Natural diterpenoid alysine A isolated from Teucrium alyssifolium exerts antidiabetic effect via enhanced glucose uptake and suppressed glucose absorption
Abstract
Teucrium species have been used in folk medicine as antidiabetic, antiinflammatory, antiulcer, and antibacterial agents. We have explored in vitro antidiabetic impacts of 2 natural diterpenoids, alysine A and alysine B, isolated from Teucrium alyssifolium. The lactate dehydrogenase (LDH) cytotoxicity assay, glucose uptake test, glucose utilization (glycogen content) test, glucose transport test, glucose absorption (a-glucosidase activity) test, insulin secretion test, RNA isolation and cDNA synthesis assay, qPCR quantification assays, and statistical analyses were carried out in the present study. Alysine A exerted the following effects at non-cytotoxic doses: Enhanced the glucose uptake, as much as the insulin in the C2C12, HepG2, and 3T3-L1 cells Increased the glycogen content in the C2C12 and HepG2 liver cells, significantly higher than the insulin and metformin Suppressed the alpha-glucosidase and the GLUT2 expression levels in the Caco-2 cells Suppressed the SGLT1 and GLUT1-5 expression levels in the Caco-2 cells Induced the insulin receptor substrate (IRS)1 and GLUT2 expression levels of the BTC6 pancreatic cells Induced the insulin receptor (INSR), IRS2, phosphoinositide 3-kinase (PI3K), GLUT4, and protein kinase (PK) expression levels of the 3T3-L1 and C2C12 cells Increased glucose transport through the Caco-2 cell layer Did not influence insulin secretion in the pancreatic BTC6 cells Consequently, these data strongly emphasized the antidiabetic action of alysine A on the particularly critical model mechanisms that assume a part in glucose homeostasis, such as glucose uptake, utilization, and storage.
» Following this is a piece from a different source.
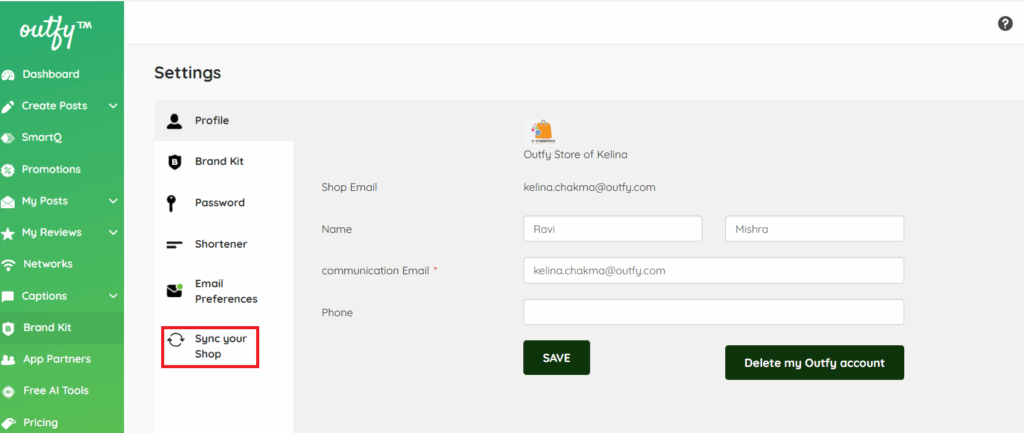The width and height of the screenshot is (1024, 433).
Task: Open Promotions in the left sidebar
Action: pyautogui.click(x=50, y=169)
Moreover, the expression level of the essential genes in glucose metabolism and insulin signaling was altered in a way that the results would be antihyperglycemic. A blend of in vitro and in situ tests affirmed the antihyperglycemic action of alysine A and its mechanism. Alysine A has exercised significant and positive results on the glucose homeostasis; thus, it is a natural and pleiotropic antidiabetic agent. Advanced in vivo studies are required to clarify the impact of this compound on glucose homeostasis completely.